What does the word “retirement” conjure up in your mind? If you’ve been steadily saving and investing and haven’t been negatively affected by the recession, the dot.com bust of the '90s, the lackluster housing market, or a personal financial setback then perhaps you envision twenty years traveling the world enjoying a post-work lifestyle.
And then there’s the rest of us—the small business owners, the young professionals with astronomical student loans, freelancers and workers who have changed companies and jobs multiple times, always before the five or seven years required to become vested in a pension plan.
For those who have not saved, thinking of an eventual “retirement” is frightening. An American Institute of Certified Public Accountants study showed that a whopping 40% of working Americans say they will never afford retirement, CNN Money reported. Further, the study found that retirement concerns top the list of issues troubling Americans.
David Bogan and Keith Davies, authors of the book Avoid Retirement and Stay Alive: The New Retirement Revolution believe that if we adopt a new way of thinking about retirement, our fears can be alleviated.

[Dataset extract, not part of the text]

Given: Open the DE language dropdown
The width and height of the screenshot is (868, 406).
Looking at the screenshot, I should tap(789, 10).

First and foremost Bogan and Davies encourage readers to eliminate the word “retirement” from their vocabulary altogether and instead customize an action plan or “golden parachute.”
Find meaningful work. Many people are looking forward to retirement because they absolutely hate their jobs. Thousands will continue on well past the traditional retirement age because they have no choice. Others will remain in their chosen professions because they want to.

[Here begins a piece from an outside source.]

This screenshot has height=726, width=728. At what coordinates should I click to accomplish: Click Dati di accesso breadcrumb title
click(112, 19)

Avoid Retirement differentiates between simply having a job and working with a purpose. “Working is an integral part of life’s purpose,” write Bogan and Davies. “So, give up your job by all means, but don’t stop working. Jobs come and go. Work is constant.”
One option is to keep the job for the benefits and savings plan while pursuing purposeful work at the same time. For those who want to go this route, Marci Alboher offers guidance to what she calls “slash” professionals (a lawyer or a writer) in her book One Person, Multiple Careers.

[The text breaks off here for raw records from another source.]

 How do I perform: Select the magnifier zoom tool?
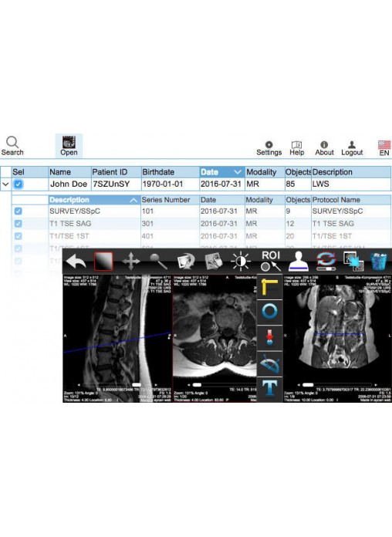(158, 262)
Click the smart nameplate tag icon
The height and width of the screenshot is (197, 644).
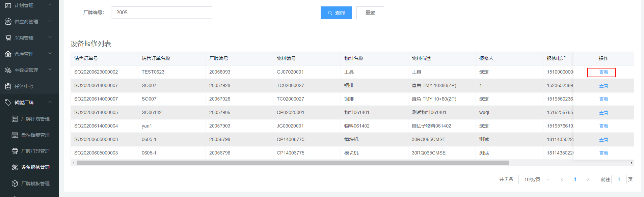tap(8, 103)
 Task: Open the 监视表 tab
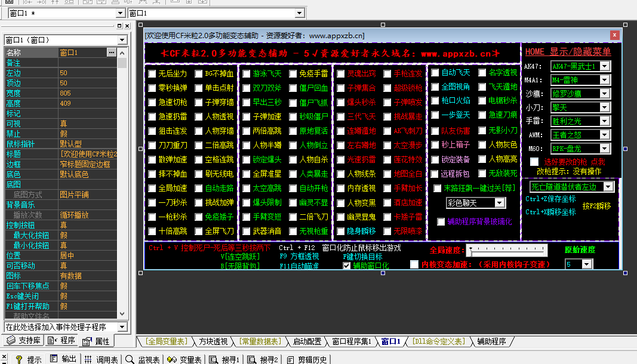[x=142, y=359]
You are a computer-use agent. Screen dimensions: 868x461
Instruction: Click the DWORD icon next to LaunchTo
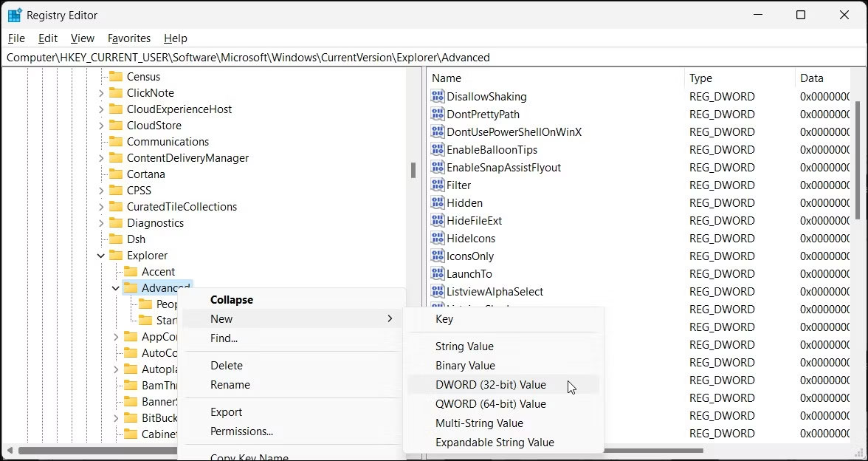tap(438, 273)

Grow in knowledge. The idea of “retirement” is that you stop working at a certain time—say 65 years of age. This concept is a relatively new phenomenon, state Bogan and Davies. For most of human history people didn’t retire, they worked until the end of their lives. “It wasn’t as bad as it sounds,” write the authors. “Their age and wisdom were considered assets, as were the tasks they often performed in their later years.”
Avoid Retirement lists all of the aspects of wealth, which, in addition to property and possessions, include mental health, wisdom, knowledge and experience - all of which can accumulate with age. “If you make the decision to continue working, you’ll truly be in a powerful position,” write Bogan and Davies who say surveys show that older workers are strong communicators, take fewer sick days and are more loyal.
Live your retirement dreams now. What is it that you’re planning to do after you retire? Travel? Become more involved in the community? Spend more time with your family? The authors suggest that instead of waiting for a retirement that may not be attainable, take control and restructure your life so you can do these things now. Create a life that will be both satisfying and sustainable into the distant future.
“Successful people love what they do because they have a genuine passion,” write Bogan and Davies, “and a genuine passion never goes away, so they never stop.”